# Try it
Copy out each line of the data that contains "agent".
[Exercise data — start]
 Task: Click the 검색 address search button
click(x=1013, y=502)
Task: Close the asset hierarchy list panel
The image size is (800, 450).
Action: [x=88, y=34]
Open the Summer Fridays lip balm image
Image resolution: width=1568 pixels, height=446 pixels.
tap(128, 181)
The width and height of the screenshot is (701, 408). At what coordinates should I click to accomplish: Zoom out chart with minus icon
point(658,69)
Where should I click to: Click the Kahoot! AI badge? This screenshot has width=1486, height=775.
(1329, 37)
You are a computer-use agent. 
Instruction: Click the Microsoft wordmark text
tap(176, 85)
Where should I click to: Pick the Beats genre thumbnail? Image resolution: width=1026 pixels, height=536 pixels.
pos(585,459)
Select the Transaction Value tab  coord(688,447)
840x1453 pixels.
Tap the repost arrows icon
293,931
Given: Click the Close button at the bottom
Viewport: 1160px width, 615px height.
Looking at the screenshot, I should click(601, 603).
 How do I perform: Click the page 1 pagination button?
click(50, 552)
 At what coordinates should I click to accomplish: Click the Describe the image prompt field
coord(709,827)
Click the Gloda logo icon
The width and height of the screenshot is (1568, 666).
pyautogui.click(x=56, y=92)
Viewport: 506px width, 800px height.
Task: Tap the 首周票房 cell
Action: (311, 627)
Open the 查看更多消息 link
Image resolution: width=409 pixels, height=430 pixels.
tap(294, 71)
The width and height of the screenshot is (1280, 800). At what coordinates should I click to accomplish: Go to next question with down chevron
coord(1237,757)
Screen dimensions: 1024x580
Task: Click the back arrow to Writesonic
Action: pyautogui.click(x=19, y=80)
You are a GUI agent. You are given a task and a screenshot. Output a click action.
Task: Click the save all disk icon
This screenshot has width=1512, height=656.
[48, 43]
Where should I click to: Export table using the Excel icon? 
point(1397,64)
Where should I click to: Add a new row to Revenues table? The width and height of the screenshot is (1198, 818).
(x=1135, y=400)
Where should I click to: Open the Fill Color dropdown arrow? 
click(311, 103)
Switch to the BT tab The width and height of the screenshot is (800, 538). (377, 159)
[Exercise data — finish]
# Answer space
You are a computer-use agent. 
You are a GUI agent. You are given a task and a screenshot. Output a click action.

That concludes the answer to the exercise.